- Classification: aristocracy, feudatory, landlord
- Religions: Hinduism • Islam ^{[citation needed]}
- Languages: Gangoli variation of • Kumaoni • Garhwali • Hindi
- Populated states: Uttarakhand

= Pathani =

Clan

The Paatni (Kumaoni: पाटनी) are an ethnic Kumaoni Rajput group of the Attigoan and Kamsyar region of Gangolihat tehsil Pithoragarh district of the Kumaon Himalayas of the Indian state of Uttarakhand.

Paatni people are members of a Chandravanshi Kshatriya clan that migrated from the town of Patan in Rajasthan to their current location in Uttarakhand in the early 16th century. Atkinson described them as the groups holding small principalities in Kumaon at the end of Katyuri rule and the advent of the Chand dynasty in Kumaon. After a brief stint with the Chands, they were awarded a grant of the Patti of Attigaon and Kamsyar i.e. the area from Ganaigangoli to Banspatan.

==Origins==
The origins of the Paatni Rajput clan is based on traditional folklore prevalent regarding the migration of two Tomara chieftains from the Shekhawati region of Northern Rajasthan, Raimal and Jaimal. Raimal's son Dham Singh is said to have found the Patan branch of Tomara dynasty.

==Raaths==
They are divided into four Raaths (राठ) corresponding with descendants of the four sons of Dham Singh, the original founder of the clan.

- Padhan Raath; (पधान राठ)
- Dhuri Raath; (धुरि राठ)
- Malla Raath; (मल्ला राठ)
- Paar Raath; (पार राठ)

The word Raath comes from the Sanskrit word ratha, meaning chariot, to symbolize that they are bearers of the founder's legacy.

==Language and culture==

===Language===
They speak the Gangoli dialect of Kumaoni (गंगोली कुमाँऊनी) and Hindi.

===Religion===
The majority of the Hindu population worships the Hindu pantheon as well as other local deities such as Aidi Devta, Golu Devta, Kaisinn, Kalbisht, and Nanda Devi, similar to other Kumaonis.

The clan's principal deity is Sem Dev (सैम देव), who is always invoked along with his brother Haru Dev (हरु देव), the divine spirit of Raja Harish of the Chands.

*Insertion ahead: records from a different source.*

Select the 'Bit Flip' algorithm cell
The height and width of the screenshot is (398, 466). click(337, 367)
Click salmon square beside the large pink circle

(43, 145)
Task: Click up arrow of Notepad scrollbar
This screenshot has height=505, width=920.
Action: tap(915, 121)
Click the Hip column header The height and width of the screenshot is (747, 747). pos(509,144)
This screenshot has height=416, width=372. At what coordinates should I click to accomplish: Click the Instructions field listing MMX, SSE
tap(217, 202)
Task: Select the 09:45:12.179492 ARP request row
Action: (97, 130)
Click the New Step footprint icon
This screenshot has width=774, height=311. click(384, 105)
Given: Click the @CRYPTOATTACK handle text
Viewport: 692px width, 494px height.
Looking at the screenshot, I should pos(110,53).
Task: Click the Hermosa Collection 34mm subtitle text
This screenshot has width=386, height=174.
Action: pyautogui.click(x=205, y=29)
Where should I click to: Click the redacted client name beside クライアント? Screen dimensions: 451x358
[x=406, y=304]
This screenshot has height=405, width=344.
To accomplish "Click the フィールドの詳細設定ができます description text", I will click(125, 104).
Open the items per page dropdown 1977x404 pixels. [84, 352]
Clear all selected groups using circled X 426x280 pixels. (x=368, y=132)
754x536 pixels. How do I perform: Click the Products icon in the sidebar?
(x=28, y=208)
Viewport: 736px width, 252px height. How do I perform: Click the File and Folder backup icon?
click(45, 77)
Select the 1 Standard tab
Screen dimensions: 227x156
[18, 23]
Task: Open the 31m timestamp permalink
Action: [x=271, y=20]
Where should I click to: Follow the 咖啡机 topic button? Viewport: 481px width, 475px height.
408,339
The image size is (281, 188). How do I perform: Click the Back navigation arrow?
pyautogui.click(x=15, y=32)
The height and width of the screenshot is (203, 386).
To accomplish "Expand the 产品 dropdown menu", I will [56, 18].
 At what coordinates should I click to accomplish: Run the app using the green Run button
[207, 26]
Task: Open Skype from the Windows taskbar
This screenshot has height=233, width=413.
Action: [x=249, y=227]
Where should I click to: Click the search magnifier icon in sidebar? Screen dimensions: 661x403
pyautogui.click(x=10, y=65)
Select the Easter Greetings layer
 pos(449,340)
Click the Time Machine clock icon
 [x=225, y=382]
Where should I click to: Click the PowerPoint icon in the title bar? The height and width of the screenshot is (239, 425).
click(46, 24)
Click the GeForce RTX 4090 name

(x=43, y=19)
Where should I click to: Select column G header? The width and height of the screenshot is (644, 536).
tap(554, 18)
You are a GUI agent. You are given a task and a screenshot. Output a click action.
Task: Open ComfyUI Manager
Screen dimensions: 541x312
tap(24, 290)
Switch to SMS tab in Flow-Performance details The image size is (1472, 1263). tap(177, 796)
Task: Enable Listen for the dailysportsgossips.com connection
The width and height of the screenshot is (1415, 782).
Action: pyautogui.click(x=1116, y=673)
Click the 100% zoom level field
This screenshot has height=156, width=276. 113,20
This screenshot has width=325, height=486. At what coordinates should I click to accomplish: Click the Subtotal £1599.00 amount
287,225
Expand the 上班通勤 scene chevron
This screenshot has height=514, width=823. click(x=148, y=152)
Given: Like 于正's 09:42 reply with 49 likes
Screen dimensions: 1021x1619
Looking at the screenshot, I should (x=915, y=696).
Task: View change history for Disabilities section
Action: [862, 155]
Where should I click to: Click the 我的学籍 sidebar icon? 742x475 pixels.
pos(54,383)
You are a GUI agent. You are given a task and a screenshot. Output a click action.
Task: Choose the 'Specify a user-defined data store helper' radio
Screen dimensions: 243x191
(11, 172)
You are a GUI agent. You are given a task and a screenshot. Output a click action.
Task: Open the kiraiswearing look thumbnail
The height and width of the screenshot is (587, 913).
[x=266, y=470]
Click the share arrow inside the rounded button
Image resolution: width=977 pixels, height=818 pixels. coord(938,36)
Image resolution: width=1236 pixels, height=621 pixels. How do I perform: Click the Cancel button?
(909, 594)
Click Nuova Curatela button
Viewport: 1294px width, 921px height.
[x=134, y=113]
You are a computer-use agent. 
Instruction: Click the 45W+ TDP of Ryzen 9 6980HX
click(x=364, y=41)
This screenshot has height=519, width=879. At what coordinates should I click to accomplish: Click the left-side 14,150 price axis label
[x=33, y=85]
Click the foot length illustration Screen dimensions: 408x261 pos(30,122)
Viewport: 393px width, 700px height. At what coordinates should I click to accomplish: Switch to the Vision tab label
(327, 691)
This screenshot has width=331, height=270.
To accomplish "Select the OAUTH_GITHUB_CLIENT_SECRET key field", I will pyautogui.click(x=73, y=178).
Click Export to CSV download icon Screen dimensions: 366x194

The Dhuri Pathanis also worship Ma Haatkalik, Mata of Gangolihaat and Pardevi along with Haru-Sem.

===Customs===
As Kumaoni Rajputs, their customs and culture are the same as other Kumaonis. The tradition of Kumaoni Holi, Jhoda and Chanchari songs, and Jaagar the ballads of Gods, Sarau and Choliya the sword dances of Kumaon are a cherished part of their culture.

===Priests===
Their customary priests are the Upadhyay clan of Brahmins of Devrari Kuna.

==Festivals==
Their principal festivals are Harela - a harvest festival celebrated all over Kumaon Vijayadashami (बिजय दशमी) i.e. Dusshera. On this day, the victory of Lord Rama over the demon King Ravana is celebrated; It has special significance for the Rajput community as weapons are also worshipped on this day. Raksha Bandhan or Rakhi or the Shravani Purnima there signifies the day for changing the sacred thread yagnopavit. Aanthoo festival is dedicated to Shiva and his consort Mata Parvati. They also celebrate Nandashthami, which is dedicated to Ma Nanda and Ma Sunanda, the patron deities of Kumaon. They participate in the annual Baurani fair commemorating the adventures of Sem Devta with his brother Haru Dev and their nephew Golu Devta, all of whom are worshipped in the Kumaon region as gods.